Sir, if assuming there are entries such as excess depreciation or disposal of a revalued asset, where we Credit our Retained earnings, are we supposed to show the similar resulting effects in our P/L as well?
Thanks,
Mehr.
dalvi97 says
Why to do CR accumulated depreciation?
P2-D2 says
We need to remove the accumulated depreciation to get back to the original cost, and so therefore it is debited (not credited!).
szogun says
Why do we need to get back to the original cost rather than from 2015 adding new depreciation to accumulated dep?
This asset is effectively treated as a new asset, isn’t? If we reserve the accumulated dep are not understated accumulated depreciation?
P2-D2 says
So that we can revalue the asset upwards to its new value. The total revaluation is effectively done in two stages. Firstly we are taking the current carrying value to the original cost and secondly increasing the cost to the new value of the asset.
Any new depreciation is then recorded in the usual fashion using the depreciation expense account and the accumulated depreciation account.
Thanks
lucie13 says
Thank you Chris.

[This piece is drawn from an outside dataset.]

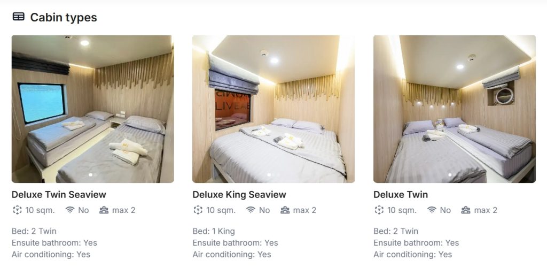547x267 pixels.
Task: Click carousel dot on Deluxe King Seaview photo
Action: pyautogui.click(x=269, y=174)
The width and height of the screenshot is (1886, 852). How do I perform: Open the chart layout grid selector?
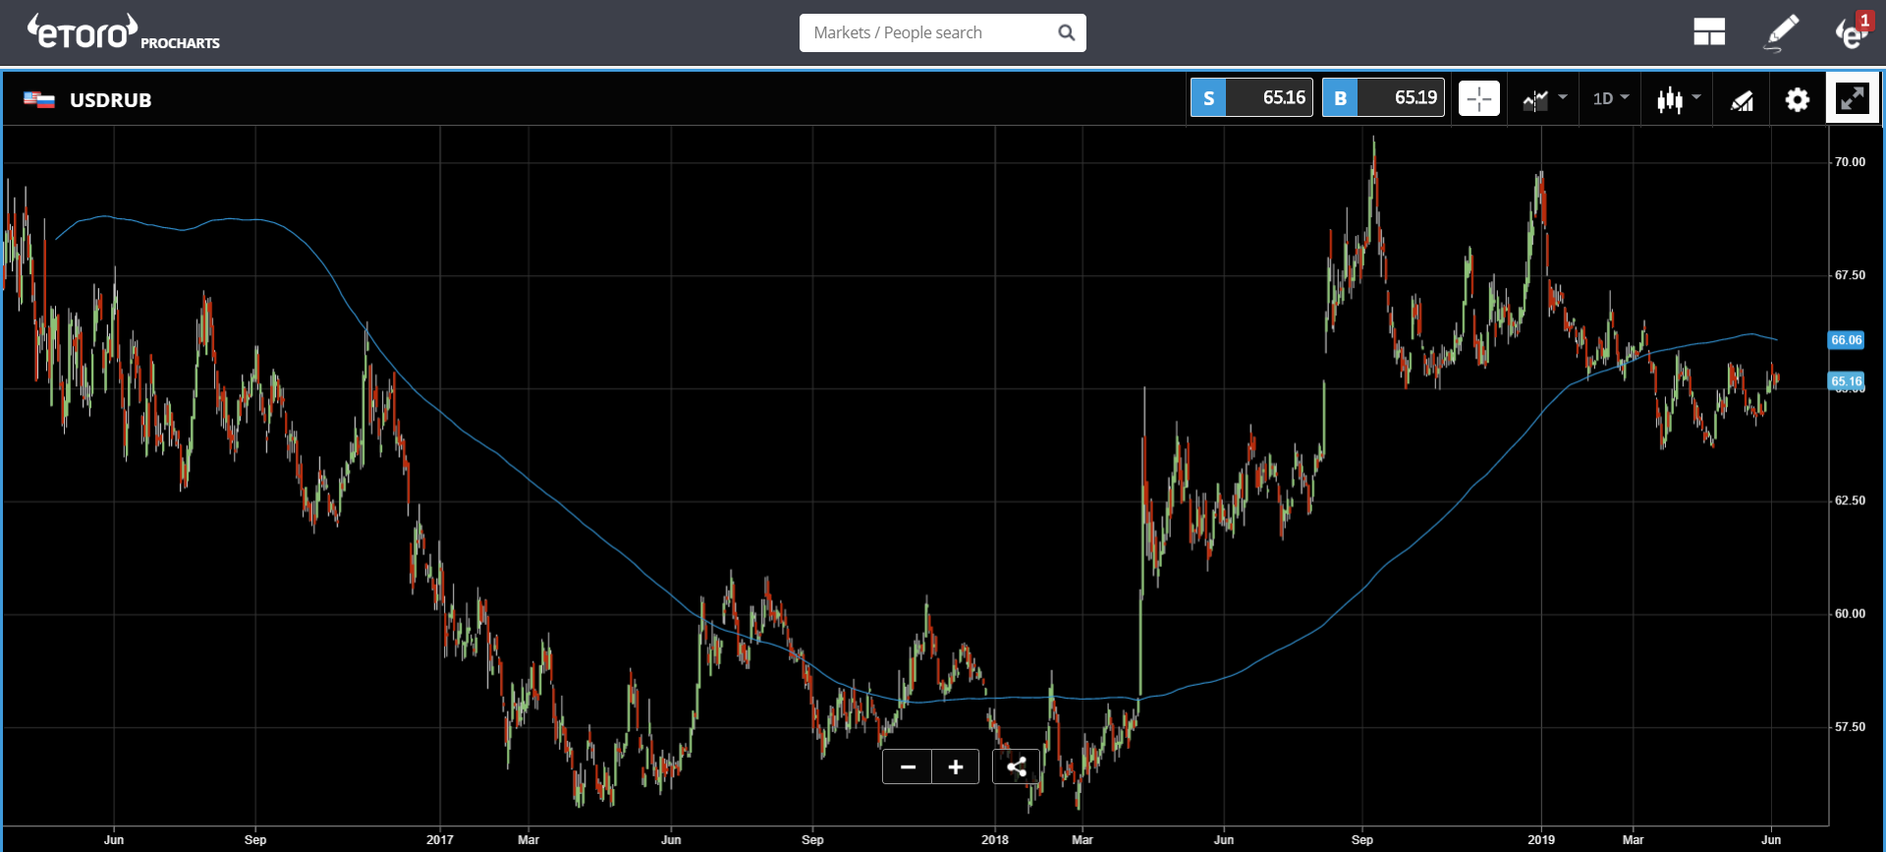tap(1709, 32)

I believe that a lot of students like me were scratching their heads about the journal entry for the 27k gain in OCI :). Thank you for your reply indeed ? all makes sense now
Renee says
What about the statement of changes in equity? Would the revaluation reserve also go there?
Renee says
Under the Revaluation Surplus heading?
P2-D2 says
Hi,
The gain is recorded in the revaluation reserve, which is part of equity on the statement of financial position. All the company’s gains/losses are then disclosed in the statement of profit and loss and other comprehensive income, so as the gain has not been realised it is shown in OCI. There is no additional journal entry for this, it is just purely a matter of presentation.
Thanks
f6f7 says
Hi Tutor,
I just read your comments which has answered my question. I’m very grateful for this clarification as I kept thinking what was the double entry for the OCI? if the revaluation gain is recognised in the Revaluation reserve (in the SoFP).
Debleen says
thanks a lot for the clarification
atrojak says
Hi Sir,
sorry I think I asked this question already but can’t find it in the comment history.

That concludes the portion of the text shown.